Op 6 juni 2019 heeft de Rechtbank Zeeland-West-Brabant een beslissing genomen op een wrakingsverzoek van een verdachte in een faillissementsfraudezaak. Het verzoek tot wraking was gericht tegen de meervoudige strafkamer, bestaande uit de rechters P. Peters, A. Poerink en M. Hertsig. De verzoeker, vertegenwoordigd door zijn advocaat mr. J.W. Soeteman, voerde aan dat de strafrechters de schijn van vooringenomenheid hadden gewekt door getuigen niet te horen en door hun communicatie over de rol van de rechter-commissaris. De strafrechters stelden echter dat de verdediging voldoende gelegenheid had gekregen om hun verzoeken te onderbouwen en dat de wrakingsgrond niet voldoende was onderbouwd.
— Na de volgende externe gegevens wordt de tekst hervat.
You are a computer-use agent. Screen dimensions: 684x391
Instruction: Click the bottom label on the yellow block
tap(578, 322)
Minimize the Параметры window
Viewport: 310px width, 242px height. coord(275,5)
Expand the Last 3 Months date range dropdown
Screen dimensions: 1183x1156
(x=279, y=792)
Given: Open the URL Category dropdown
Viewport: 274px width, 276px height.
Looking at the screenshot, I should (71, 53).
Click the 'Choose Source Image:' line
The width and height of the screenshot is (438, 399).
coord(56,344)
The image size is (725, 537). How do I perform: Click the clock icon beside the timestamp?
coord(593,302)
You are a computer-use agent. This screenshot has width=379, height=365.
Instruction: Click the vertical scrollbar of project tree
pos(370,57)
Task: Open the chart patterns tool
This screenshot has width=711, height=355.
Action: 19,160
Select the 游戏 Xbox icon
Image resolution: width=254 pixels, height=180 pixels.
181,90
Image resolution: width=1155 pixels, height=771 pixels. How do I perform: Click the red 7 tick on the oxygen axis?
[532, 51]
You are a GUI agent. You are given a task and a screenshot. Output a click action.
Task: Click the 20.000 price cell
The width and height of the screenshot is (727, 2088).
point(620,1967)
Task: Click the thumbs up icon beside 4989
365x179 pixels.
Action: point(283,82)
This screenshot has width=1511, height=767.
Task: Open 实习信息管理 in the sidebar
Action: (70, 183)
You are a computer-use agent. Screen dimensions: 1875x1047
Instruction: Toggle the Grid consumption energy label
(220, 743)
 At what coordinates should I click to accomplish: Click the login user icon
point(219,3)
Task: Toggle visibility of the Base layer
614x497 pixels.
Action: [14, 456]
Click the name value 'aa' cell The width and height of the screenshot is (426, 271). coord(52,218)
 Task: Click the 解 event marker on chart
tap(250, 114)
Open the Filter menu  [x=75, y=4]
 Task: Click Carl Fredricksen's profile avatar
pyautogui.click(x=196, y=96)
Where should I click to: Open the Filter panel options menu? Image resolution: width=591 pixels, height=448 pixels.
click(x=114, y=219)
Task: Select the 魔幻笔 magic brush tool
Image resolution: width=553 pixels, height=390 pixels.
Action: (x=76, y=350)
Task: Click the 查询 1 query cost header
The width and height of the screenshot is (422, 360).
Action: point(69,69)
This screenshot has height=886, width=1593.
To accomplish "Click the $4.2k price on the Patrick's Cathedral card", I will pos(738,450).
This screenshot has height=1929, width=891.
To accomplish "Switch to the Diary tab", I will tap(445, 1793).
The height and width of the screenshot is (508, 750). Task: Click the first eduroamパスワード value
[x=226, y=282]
De wrakingskamer overwoog dat een rechter uit hoofde van zijn aanstelling wordt vermoed onpartijdig te zijn, tenzij er uitzonderlijke omstandigheden zijn die wijzen op vooringenomenheid. De wrakingskamer concludeerde dat de beslissing om de getuigen niet te horen een tussenbeslissing was en geen grond voor wraking kon vormen. De argumenten van de verzoeker werden als onvoldoende onderbouwd beschouwd, en de wrakingskamer oordeelde dat er geen objectieve aanwijzingen waren voor vooringenomenheid van de strafrechters.
Uiteindelijk werd het wrakingsverzoek afgewezen, en de rechtbank bepaalde dat de behandeling van de hoofdzaak zou worden voortgezet in de stand waarin deze zich bevond ten tijde van de schorsing. De beslissing werd openbaar uitgesproken in aanwezigheid van de griffier.